Write back every record verbatim.

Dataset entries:
########################################

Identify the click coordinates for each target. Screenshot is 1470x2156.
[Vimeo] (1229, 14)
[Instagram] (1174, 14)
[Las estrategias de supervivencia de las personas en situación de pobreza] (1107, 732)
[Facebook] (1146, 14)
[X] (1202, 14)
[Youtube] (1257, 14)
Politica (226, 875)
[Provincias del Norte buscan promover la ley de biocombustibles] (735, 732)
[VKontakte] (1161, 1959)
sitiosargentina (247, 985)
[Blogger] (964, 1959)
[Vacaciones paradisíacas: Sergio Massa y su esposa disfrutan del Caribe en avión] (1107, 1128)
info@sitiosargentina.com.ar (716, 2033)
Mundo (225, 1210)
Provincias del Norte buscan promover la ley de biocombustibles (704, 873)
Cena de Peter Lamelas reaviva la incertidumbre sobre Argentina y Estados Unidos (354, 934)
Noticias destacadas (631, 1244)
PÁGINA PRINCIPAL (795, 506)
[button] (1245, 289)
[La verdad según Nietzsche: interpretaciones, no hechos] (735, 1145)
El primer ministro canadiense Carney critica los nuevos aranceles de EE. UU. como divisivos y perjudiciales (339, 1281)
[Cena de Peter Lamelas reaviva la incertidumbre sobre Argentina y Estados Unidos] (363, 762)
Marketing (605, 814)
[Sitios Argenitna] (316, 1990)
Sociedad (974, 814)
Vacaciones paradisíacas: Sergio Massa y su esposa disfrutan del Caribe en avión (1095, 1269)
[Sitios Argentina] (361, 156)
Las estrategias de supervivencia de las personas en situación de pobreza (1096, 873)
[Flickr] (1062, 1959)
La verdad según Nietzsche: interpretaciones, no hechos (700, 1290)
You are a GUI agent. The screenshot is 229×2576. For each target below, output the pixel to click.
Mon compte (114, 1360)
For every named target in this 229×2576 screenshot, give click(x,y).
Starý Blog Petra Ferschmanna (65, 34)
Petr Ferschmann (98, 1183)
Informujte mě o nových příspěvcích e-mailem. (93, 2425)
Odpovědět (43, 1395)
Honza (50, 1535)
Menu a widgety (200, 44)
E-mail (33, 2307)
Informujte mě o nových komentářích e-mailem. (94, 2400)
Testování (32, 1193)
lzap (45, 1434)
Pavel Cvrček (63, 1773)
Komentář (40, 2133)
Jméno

########################################

Expected answer:
Identify the click coordinates for each target. Screenshot is 1470x2156.
[Vimeo] (1229, 14)
[Instagram] (1174, 14)
[Las estrategias de supervivencia de las personas en situación de pobreza] (1107, 732)
[Facebook] (1146, 14)
[X] (1202, 14)
[Youtube] (1257, 14)
Politica (226, 875)
[Provincias del Norte buscan promover la ley de biocombustibles] (735, 732)
[VKontakte] (1161, 1959)
sitiosargentina (247, 985)
[Blogger] (964, 1959)
[Vacaciones paradisíacas: Sergio Massa y su esposa disfrutan del Caribe en avión] (1107, 1128)
info@sitiosargentina.com.ar (716, 2033)
Mundo (225, 1210)
Provincias del Norte buscan promover la ley de biocombustibles (704, 873)
Cena de Peter Lamelas reaviva la incertidumbre sobre Argentina y Estados Unidos (354, 934)
Noticias destacadas (631, 1244)
PÁGINA PRINCIPAL (795, 506)
[button] (1245, 289)
[La verdad según Nietzsche: interpretaciones, no hechos] (735, 1145)
El primer ministro canadiense Carney critica los nuevos aranceles de EE. UU. como divisivos y perjudiciales (339, 1281)
[Cena de Peter Lamelas reaviva la incertidumbre sobre Argentina y Estados Unidos] (363, 762)
Marketing (605, 814)
[Sitios Argenitna] (316, 1990)
Sociedad (974, 814)
Vacaciones paradisíacas: Sergio Massa y su esposa disfrutan del Caribe en avión (1095, 1269)
[Sitios Argentina] (361, 156)
Las estrategias de supervivencia de las personas en situación de pobreza (1096, 873)
[Flickr] (1062, 1959)
La verdad según Nietzsche: interpretaciones, no hechos (700, 1290)
You are a GUI agent. The screenshot is 229×2576. For each target below, output the pixel to click.
Mon compte (114, 1360)
For every named target in this 229×2576 screenshot, give click(x,y).
Starý Blog Petra Ferschmanna (65, 34)
Petr Ferschmann (98, 1183)
Informujte mě o nových příspěvcích e-mailem. (93, 2425)
Odpovědět (43, 1395)
Honza (50, 1535)
Menu a widgety (200, 44)
E-mail (33, 2307)
Informujte mě o nových komentářích e-mailem. (94, 2400)
Testování (32, 1193)
lzap (45, 1434)
Pavel Cvrček (63, 1773)
Komentář (40, 2133)
Jméno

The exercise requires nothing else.